Once again Department of Justice antitrust regulators swiftly squashed another chance of DirecTV merging with DISH Network. The concerns cited in the DoJ’s assessment were similar to the concerns cited nearly two years ago when talks of a merger between both companies felt apart at the seams. The conclusion is also the same, unless another competing TV service steps into the rural market, AT&T is stuck with DirecTV.
Throughout this entire fiasco DISH Network seems to be very patient and optimistic in the two companies coming together. CEO Charlie Ergen has referred to the DirecTV/DISH Network merger as “inevitable” many times. For right now the DoJ has pushed it off, but how long can they keep pushing away the “inevitable”? Especially when it is becoming crystal clear that AT&T is becoming extraordinarily inpatient with their inability to finally kick DirecTV to the curb.
Meanwhile, AT&T does not appear to be nearly as relaxed as DISH Network. This latest attempt at a merger with little change and the display of additional AT&T services at the chopping block shows just how troubled AT&T has become. They appear desperate to unload DirecTV while they hemorrhage subscribers quarter over quarter at an alarming rate with little done to improve the service. The troubled satellite provider appears to be dead weight that is massively effecting AT&T’s profitability and stock market price. Outside of attempting to merge with DISH, it looks like AT&T has done next to nothing to attempt to turn it around for DirecTV.
As of this most recent assessment, it appears that there’s no possible way that the DoJ antitrust regulators will approve of this merger until services in underserved rural areas improve greatly which can take years. Sources friendly with The Post learned that a merger between DirecTV and DISH Network would likely have to wait until faster 5G wireless internet service is more widely available, specifically in those underserved rural markets.

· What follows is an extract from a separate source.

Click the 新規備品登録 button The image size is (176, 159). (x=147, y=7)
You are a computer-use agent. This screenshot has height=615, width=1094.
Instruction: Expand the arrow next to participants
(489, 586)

The Department of Justice’s assessment seems odd looking in from outside of the industry, but it’s actually not. The main concern is that if DirecTV and DISH Network merger happens, rural residents will only have one option for TV service. Without a competing TV service, it is projected that prices will soar and quality of TV service will decline. Most importantly it violates antitrust laws by forming a monopoly in rural areas with only DISH Network and DirecTV as TV service options. The only hope either company has in changing the assessment is when 5G internet service is available in rural areas. As availability for 5G wireless services expands into rural America it will allow DISH to claim that the merger will allow them to compete with the ever growing streaming service threat.
What is AT&T to do when no one else seems interested in their service? It is largely speculated that AT&T will end up moving forward with an auction without DISH Network. With AT&T being forced to wait nearly two whole years to close on its merger with Time Warner, it seems very unlikely that AT&T will wait around for that to play out again with another company. It’s projected that as is, DirecTV’s prospects for a new buyer will only worsen with time as their value declines with the loss of subscribers in favor of streaming services like Netflix, Hulu, Prime Video and Disney+.
If or when the merger was to be approved, customers from both sides could benefit from the agreement. DISH Network subscribers would finally be able to access the NFL Sunday Ticket and DirecTV customers would finally get innovative DVR technology, better customer service and the ability to truly watch their favorite content from anywhere.